The great poet Adam Zagajewski has died in Poland at age 75.
Zagajewski was a dear personal friend of and often a collaborator with DACAMERA Artistic Director Sarah Rothenberg.
At the time of this death, Adam Zagajewski was Poland’s most famous poet, winner of the Kurt Tucholsky Prize, a Prix de la Liberté, and a Guggenheim Fellowship. Born in a Polish city that became part of the Soviet Union, Zagajewski left his native country 1982 for Europe and the United States, where he was a visiting professor in the University of Houston’s Creative Writing program. In 2002, he returned home to Krakow. Adam Zagajewski returned to Houston most recently in 2018 to read from works recent and past in a collaborative program of music and poetry with Sarah Rothenberg. Zagajewski’s books include Eternal Enemies: Poems; Slight Exaggeration: An Essay and Two Cities: On Exile, History and the Imagination.

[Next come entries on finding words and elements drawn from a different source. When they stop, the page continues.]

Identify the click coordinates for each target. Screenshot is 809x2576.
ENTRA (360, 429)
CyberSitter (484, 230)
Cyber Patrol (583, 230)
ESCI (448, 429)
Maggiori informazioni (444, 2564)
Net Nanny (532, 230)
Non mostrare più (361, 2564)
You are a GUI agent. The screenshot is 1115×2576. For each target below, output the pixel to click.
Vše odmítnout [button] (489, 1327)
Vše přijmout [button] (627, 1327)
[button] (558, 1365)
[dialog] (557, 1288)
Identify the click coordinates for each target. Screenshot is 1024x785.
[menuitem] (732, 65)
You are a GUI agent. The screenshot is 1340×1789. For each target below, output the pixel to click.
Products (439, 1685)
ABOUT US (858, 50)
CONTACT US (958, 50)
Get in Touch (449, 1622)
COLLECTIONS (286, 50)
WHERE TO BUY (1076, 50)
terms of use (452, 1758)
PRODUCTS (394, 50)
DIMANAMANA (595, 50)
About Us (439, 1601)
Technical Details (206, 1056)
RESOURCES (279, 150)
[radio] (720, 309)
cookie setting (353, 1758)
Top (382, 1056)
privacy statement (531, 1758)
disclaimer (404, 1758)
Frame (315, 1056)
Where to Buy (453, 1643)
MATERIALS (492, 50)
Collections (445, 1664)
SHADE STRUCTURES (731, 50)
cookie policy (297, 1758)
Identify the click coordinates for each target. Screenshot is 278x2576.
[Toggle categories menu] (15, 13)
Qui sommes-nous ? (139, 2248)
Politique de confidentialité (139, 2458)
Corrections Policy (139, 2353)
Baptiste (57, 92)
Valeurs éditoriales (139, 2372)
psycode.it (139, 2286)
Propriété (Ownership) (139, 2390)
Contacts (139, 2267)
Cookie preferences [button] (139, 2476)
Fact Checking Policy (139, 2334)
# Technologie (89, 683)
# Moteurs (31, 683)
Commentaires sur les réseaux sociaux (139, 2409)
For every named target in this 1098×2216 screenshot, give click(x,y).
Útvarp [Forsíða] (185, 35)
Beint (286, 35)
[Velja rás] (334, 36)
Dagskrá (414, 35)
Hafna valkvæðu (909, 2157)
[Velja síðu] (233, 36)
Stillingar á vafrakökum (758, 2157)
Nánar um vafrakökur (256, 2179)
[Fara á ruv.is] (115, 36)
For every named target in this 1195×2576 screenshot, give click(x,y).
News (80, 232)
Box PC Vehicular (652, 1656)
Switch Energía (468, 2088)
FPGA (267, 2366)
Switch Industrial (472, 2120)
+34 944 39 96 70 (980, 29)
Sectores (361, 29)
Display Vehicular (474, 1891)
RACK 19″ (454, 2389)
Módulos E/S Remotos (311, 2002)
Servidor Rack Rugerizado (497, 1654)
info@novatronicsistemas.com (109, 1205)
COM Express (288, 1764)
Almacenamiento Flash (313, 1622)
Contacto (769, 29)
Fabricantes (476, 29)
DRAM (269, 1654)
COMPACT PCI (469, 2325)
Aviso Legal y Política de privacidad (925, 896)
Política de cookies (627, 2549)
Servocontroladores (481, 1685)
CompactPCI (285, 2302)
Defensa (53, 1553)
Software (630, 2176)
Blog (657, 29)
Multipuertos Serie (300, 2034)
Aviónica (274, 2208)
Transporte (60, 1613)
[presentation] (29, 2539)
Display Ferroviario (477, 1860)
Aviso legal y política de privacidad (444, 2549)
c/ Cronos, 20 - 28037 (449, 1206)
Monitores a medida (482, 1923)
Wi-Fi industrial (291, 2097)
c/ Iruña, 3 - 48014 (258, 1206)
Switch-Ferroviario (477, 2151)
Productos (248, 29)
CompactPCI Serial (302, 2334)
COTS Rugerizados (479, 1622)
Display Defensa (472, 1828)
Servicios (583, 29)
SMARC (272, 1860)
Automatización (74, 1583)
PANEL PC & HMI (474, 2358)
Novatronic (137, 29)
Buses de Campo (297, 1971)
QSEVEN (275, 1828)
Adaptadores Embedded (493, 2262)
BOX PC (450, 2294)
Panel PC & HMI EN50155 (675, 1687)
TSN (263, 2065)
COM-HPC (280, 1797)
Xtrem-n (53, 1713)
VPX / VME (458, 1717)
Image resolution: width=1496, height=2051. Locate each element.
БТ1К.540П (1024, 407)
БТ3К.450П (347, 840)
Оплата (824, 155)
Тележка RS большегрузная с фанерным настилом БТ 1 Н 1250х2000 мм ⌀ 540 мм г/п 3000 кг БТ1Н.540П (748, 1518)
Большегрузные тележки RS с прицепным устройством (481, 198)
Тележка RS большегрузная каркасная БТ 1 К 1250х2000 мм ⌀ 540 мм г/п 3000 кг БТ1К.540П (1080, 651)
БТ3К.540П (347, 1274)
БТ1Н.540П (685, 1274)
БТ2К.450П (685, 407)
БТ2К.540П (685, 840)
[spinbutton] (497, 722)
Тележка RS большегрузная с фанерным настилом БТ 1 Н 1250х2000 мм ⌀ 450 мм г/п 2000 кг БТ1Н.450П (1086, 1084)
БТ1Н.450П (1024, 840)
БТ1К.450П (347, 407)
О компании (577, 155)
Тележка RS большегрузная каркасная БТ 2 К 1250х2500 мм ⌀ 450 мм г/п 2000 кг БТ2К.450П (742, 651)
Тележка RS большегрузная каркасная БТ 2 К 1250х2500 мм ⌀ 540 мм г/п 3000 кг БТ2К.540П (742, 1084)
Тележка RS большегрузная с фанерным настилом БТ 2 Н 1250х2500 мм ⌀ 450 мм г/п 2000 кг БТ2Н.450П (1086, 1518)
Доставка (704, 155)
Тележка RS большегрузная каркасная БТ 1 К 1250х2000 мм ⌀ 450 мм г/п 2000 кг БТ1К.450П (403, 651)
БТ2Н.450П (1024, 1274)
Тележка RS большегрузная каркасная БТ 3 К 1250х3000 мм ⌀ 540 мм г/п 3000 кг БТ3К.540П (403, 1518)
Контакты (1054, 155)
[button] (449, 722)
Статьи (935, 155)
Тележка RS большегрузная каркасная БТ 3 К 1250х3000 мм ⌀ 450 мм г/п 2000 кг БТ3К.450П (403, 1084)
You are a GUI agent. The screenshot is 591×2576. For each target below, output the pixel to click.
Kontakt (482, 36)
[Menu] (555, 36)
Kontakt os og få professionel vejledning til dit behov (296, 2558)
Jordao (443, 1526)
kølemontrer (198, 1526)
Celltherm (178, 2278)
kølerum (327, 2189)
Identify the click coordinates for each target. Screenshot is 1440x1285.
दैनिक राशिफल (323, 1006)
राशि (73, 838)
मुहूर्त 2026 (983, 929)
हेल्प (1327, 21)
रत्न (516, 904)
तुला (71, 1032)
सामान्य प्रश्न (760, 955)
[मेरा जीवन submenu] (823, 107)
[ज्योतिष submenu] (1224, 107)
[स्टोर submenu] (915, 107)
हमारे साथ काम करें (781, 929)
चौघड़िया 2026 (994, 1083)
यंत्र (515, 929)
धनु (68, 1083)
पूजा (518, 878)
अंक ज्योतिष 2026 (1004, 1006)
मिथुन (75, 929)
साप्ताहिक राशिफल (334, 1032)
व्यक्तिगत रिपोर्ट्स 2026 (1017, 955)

“I look at a photograph of the city where I was born,
at its lush gardens and winding streets, at the hills,
the Catholic roofs, the domes of Orthodox churches,
where on Sunday the basses sing so mightily
that neighboring trees sway as in a hurricane;
I gaze at the photograph, I can’t tear my eyes away,
and suddenly I imagine that they’re all still alive
as if nothing had happened, they still scurry to lectures,
wait for trains, take sky-blue trams,
check calendars with alarm, step on scales,
listen to Verdi’s arias and their favorite operetta…”
from I Look at a Photograph
“Music reminds us what love is. If you’ve forgotten what love is, go listen to music.”